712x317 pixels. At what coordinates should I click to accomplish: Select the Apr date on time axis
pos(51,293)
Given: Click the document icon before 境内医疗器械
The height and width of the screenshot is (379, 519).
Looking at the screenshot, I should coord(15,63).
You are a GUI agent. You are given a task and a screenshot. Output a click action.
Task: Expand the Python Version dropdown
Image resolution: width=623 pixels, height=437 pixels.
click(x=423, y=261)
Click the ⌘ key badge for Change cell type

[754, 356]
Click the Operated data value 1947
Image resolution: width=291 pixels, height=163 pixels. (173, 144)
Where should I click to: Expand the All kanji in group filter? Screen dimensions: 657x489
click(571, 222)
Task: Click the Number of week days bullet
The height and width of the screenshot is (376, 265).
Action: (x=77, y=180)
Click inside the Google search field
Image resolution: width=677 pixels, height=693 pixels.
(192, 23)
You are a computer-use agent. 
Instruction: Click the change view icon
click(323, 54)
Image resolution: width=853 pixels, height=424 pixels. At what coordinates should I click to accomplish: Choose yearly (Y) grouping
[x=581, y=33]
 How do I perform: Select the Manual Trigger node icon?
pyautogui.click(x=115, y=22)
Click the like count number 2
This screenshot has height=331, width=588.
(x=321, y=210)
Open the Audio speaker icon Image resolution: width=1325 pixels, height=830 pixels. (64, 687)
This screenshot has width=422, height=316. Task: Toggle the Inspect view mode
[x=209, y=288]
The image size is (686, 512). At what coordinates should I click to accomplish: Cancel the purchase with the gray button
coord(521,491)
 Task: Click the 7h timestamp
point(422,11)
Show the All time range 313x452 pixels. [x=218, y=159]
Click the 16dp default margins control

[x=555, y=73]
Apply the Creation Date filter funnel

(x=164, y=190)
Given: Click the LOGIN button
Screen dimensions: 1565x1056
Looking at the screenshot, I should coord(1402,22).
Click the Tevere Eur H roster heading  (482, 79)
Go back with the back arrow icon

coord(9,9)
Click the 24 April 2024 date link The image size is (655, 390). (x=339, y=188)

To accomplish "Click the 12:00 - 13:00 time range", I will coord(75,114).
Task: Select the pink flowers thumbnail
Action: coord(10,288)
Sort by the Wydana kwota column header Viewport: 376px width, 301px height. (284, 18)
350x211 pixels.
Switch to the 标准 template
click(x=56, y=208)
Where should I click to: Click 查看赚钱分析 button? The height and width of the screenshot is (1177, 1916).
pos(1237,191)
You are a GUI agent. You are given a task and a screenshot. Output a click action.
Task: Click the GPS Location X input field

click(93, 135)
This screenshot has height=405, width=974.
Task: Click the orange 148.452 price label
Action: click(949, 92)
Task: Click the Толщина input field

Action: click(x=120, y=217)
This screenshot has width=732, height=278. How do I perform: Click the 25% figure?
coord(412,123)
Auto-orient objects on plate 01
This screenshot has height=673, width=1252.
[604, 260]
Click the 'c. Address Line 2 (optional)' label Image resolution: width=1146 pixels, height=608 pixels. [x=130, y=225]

** Problem to solve **
Transcribe exactly, starting at the line with "Sort by the" and continuing through the last line of the data above; leave out all earlier lines.

** Your response **
Sort by the Wydana kwota column header Viewport: 376px width, 301px height. (284, 18)
350x211 pixels.
Switch to the 标准 template
click(x=56, y=208)
Where should I click to: Click 查看赚钱分析 button? The height and width of the screenshot is (1177, 1916).
pos(1237,191)
You are a GUI agent. You are given a task and a screenshot. Output a click action.
Task: Click the GPS Location X input field

click(93, 135)
This screenshot has height=405, width=974.
Task: Click the orange 148.452 price label
Action: click(949, 92)
Task: Click the Толщина input field

Action: click(x=120, y=217)
This screenshot has width=732, height=278. How do I perform: Click the 25% figure?
coord(412,123)
Auto-orient objects on plate 01
This screenshot has height=673, width=1252.
[604, 260]
Click the 'c. Address Line 2 (optional)' label Image resolution: width=1146 pixels, height=608 pixels. [x=130, y=225]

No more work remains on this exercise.